SoftBank says that it has acquired approximately 200 patents from Loon, which was owned by Google’s parent company Alphabet.

Alphabet announced in January 2021 that Loon was winding down, because, said Loon CEO Alastair Westgarth at the time, “we haven’t found a way to get the costs low enough to build a long-term, sustainable business”.

The decision left a number of east African operators in the lurch. Telkom Kenya and Loon inaugurated a balloon-based service delivering a 4G network to remote areas of the country only months before.

That high-profile launch was announced in the presence of Kenyan president, Uhuru Kenyatta, as well as information technology minister Joe Mucheru, with Telkom Kenya CEO Mugo Kibati.

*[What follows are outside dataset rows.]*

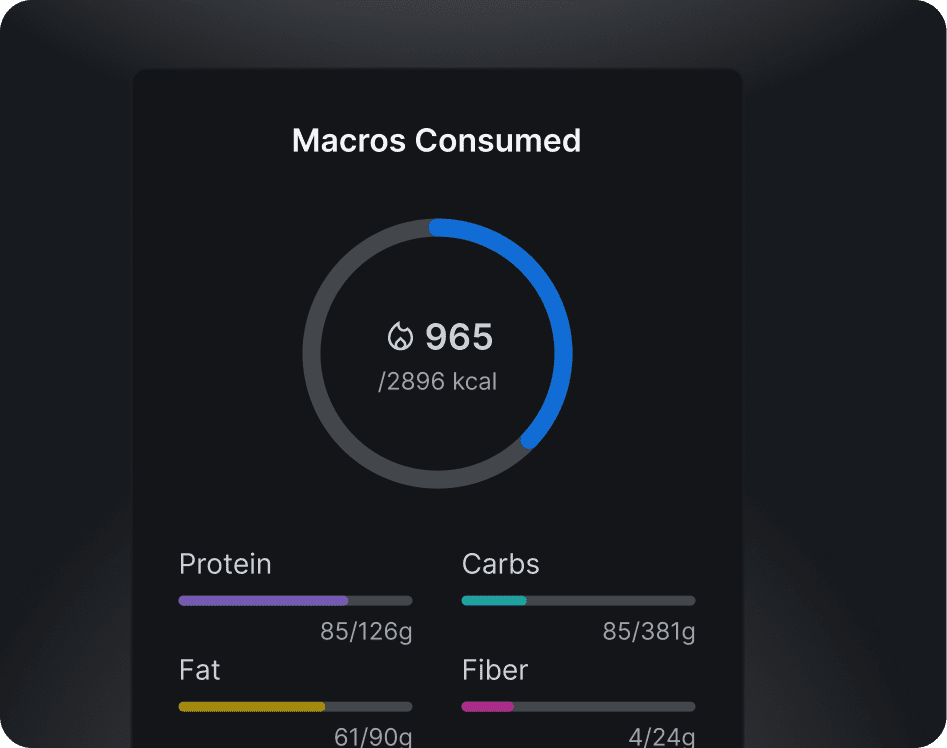Click the 85/126g protein value
947x748 pixels.
pyautogui.click(x=366, y=632)
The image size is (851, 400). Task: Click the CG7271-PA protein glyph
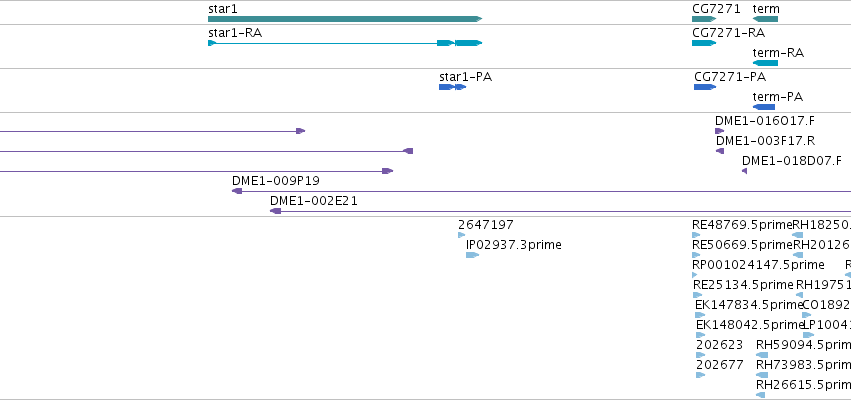point(704,87)
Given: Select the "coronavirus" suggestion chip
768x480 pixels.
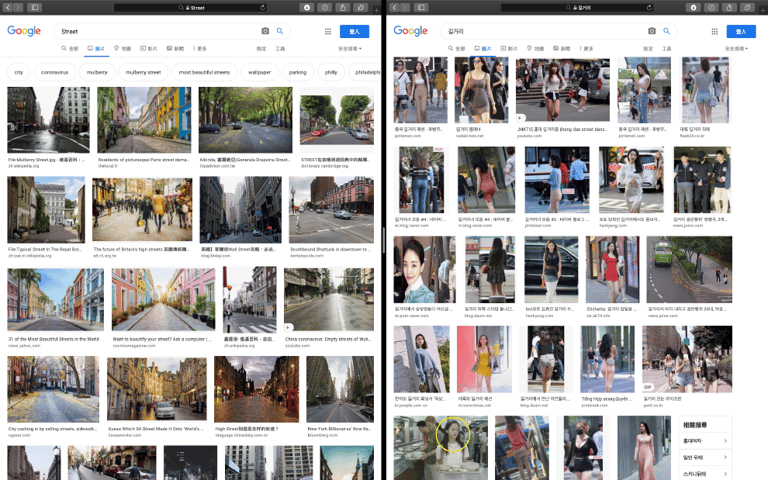Looking at the screenshot, I should point(55,72).
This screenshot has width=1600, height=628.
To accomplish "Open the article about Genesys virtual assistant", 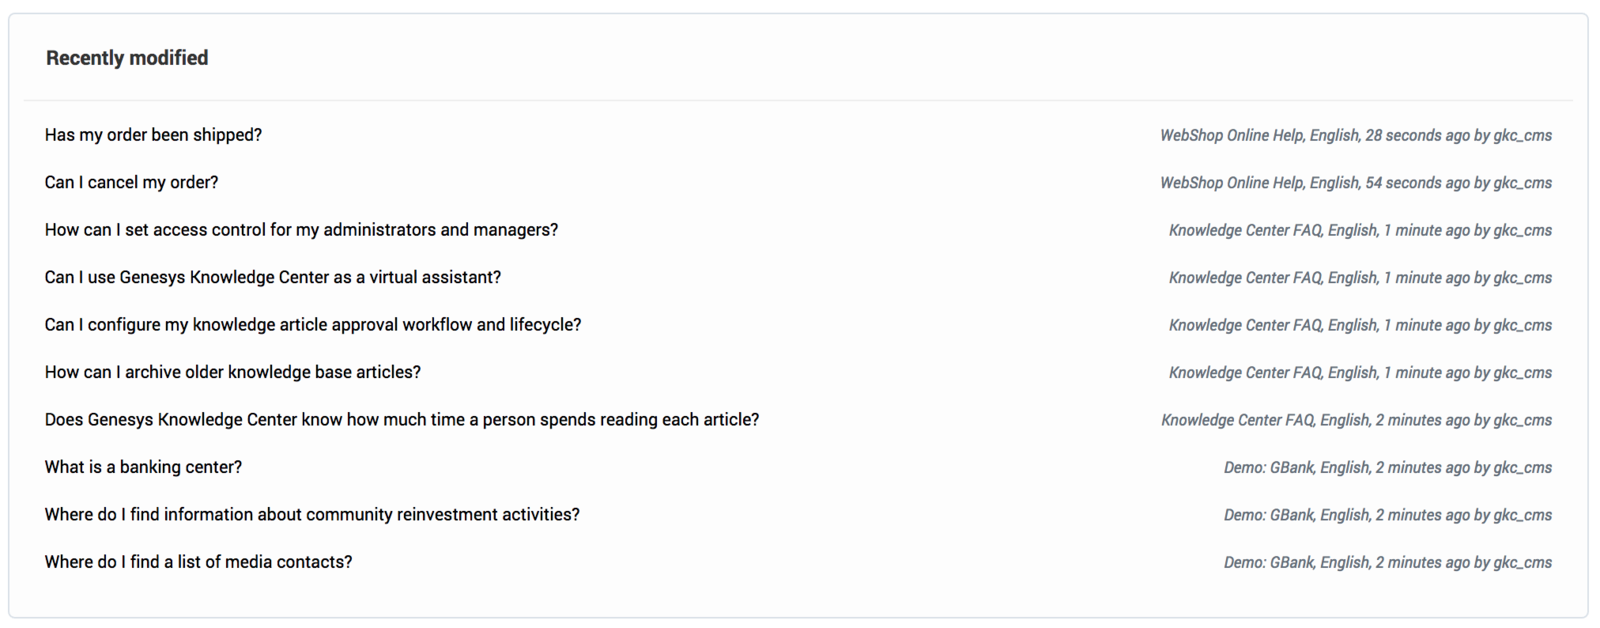I will click(x=272, y=277).
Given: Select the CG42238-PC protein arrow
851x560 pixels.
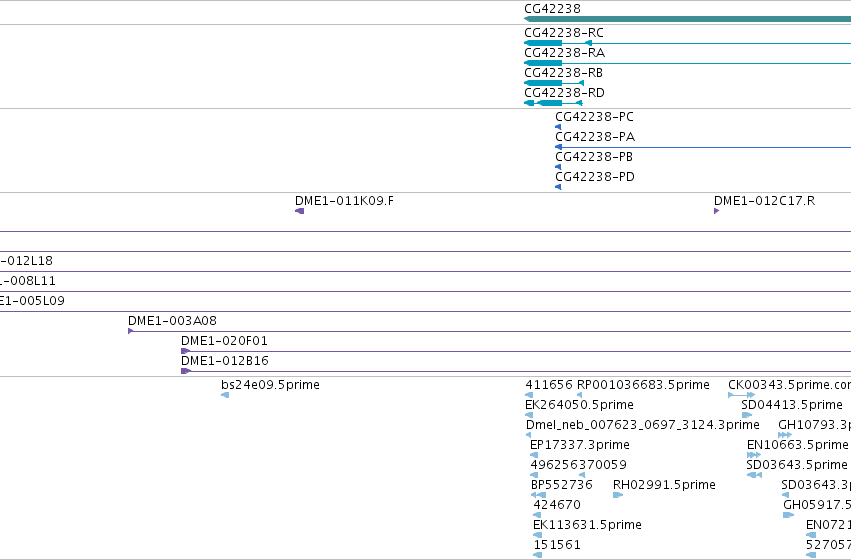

Loon was originally part of Google’s so-called Moonshot unit, designed to house and encourage new, bold projects. It was later moved to Alphabet’s X Company division before it was abandoned in January 2021.

But SoftBank appears to believe balloons – and related technology – have a future. Following the deal to acquire Loon’s patents, the group and its subsidiary HAPSMobile will collectively own approximately 500 high altitude platform stations (HAPS) related patents.

These patents “are related to network technologies, services, operations and aircraft for HAPS”, said SoftBank, which has invested substantially in HAPS technology. 

SoftBank and HAPSMobile should know what they’re buying. Until Loon’s balloon project burst, HAPSMobile and Loon had what SoftBank calls “a strong track record of collaboration”.

In April 2019, they formed a strategic relationship to advance the use of HAPS vehicles, and in February 2020, they founded the HAPS Alliance and jointly completed development of a communications payload. This payload was used a year ago to deliver LTE connectivity from HAPSMobile’s Sunglider, a solar-powered, uncrewed aircraft system.

SoftBank said the sale of Loon patents was in line with its “commitment to support the HAPS industry and find ways for Loon’s innovations and technology to live on”. SoftBank has not said how much it has paid, and neither has Alphabet.

Meanwhile Westgarth has moved on. He is now CEO of Starship Technologies, which – despite its name – is not a space project. It is an Estonian company with a main office in California developing small self-driving robotic delivery vehicles. Janus Friis, one of the co-founders of Skype, is also a co-founder of Starship.